> [Listed records]:

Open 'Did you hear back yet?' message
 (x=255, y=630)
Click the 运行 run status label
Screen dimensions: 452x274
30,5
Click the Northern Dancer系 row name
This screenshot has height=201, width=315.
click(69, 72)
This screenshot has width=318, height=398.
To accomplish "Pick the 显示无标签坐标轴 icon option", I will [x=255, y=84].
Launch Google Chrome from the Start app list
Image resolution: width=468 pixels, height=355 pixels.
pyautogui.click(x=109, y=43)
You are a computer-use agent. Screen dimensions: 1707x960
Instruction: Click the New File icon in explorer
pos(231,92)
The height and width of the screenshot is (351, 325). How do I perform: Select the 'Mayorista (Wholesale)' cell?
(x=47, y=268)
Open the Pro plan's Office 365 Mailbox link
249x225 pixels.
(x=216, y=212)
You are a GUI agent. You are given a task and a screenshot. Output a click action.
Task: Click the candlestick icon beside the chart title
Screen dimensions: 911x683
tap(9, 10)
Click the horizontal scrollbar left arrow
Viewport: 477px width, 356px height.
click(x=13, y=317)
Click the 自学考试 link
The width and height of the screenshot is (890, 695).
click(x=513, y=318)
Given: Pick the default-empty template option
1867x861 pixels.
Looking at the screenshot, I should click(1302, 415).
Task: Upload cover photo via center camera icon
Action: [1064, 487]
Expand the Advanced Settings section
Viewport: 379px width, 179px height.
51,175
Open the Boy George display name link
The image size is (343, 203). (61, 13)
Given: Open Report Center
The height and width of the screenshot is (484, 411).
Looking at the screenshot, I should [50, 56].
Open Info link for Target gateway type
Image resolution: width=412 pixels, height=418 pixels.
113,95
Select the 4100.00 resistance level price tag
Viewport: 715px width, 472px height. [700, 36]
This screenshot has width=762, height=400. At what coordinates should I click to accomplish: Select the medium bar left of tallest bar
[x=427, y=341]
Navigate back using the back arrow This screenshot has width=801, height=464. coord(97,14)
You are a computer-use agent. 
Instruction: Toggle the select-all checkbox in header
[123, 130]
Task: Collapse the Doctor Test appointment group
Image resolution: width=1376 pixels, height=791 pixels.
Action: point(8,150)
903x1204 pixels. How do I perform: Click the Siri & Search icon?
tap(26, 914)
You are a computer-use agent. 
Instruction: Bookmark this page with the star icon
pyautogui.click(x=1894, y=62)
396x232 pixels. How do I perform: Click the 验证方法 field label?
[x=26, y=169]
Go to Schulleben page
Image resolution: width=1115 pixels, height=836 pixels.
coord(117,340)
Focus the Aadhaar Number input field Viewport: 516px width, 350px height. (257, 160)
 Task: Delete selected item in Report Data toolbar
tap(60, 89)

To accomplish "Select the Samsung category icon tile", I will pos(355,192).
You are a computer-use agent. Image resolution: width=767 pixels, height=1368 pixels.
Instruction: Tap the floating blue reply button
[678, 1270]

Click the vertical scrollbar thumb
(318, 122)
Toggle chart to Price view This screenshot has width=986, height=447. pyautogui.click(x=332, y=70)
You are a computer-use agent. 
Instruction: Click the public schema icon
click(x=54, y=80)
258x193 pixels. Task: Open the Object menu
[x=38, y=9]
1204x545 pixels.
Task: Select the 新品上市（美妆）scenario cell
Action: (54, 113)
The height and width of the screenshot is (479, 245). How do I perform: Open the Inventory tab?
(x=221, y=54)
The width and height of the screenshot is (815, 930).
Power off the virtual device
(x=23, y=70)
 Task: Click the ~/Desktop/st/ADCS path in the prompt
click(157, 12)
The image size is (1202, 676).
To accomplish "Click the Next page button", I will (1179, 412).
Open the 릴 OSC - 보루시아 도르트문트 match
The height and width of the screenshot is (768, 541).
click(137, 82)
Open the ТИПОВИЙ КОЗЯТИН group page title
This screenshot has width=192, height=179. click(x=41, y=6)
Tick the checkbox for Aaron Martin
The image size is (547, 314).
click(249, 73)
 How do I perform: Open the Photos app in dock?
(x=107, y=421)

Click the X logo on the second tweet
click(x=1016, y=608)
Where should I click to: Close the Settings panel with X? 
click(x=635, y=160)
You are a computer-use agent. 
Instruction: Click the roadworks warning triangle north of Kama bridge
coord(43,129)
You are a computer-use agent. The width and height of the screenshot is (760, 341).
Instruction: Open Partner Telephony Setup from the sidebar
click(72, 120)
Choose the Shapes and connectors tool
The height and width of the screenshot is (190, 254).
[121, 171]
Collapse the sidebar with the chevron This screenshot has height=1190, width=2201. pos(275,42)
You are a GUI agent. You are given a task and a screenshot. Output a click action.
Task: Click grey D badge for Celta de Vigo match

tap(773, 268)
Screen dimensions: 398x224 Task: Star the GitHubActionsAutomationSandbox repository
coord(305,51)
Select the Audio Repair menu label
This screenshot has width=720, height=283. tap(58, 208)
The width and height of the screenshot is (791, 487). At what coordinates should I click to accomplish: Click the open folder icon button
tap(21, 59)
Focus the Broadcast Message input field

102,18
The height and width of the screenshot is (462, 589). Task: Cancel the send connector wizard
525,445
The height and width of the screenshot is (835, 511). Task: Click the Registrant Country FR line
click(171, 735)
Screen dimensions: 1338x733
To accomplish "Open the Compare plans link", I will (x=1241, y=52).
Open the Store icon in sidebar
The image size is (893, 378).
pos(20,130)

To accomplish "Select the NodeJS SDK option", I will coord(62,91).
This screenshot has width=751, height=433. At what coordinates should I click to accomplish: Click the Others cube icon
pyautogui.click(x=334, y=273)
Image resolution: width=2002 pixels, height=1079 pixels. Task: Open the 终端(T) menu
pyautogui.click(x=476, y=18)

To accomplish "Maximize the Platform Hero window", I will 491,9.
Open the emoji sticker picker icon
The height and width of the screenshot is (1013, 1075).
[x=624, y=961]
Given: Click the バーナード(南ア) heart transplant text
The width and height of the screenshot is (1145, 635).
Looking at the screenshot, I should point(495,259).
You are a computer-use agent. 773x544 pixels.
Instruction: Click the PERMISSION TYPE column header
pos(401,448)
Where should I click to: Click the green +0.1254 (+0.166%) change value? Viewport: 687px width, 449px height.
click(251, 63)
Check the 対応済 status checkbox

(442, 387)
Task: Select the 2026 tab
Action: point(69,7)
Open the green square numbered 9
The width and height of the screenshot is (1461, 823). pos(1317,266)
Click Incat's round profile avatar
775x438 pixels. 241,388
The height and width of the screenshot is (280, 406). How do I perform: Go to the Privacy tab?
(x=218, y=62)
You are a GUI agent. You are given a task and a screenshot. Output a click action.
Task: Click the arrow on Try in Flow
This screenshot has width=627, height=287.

> [What to work on]:
Reproduce the listing from the line with "I will coord(62,91)." to the line with "pyautogui.click(x=334, y=273)", including the requests, and add -55 to every number in the click coordinates.

> [Exercise answer]:
To accomplish "Select the NodeJS SDK option", I will coord(7,36).
This screenshot has width=751, height=433. At what coordinates should I click to accomplish: Click the Others cube icon
pyautogui.click(x=279, y=218)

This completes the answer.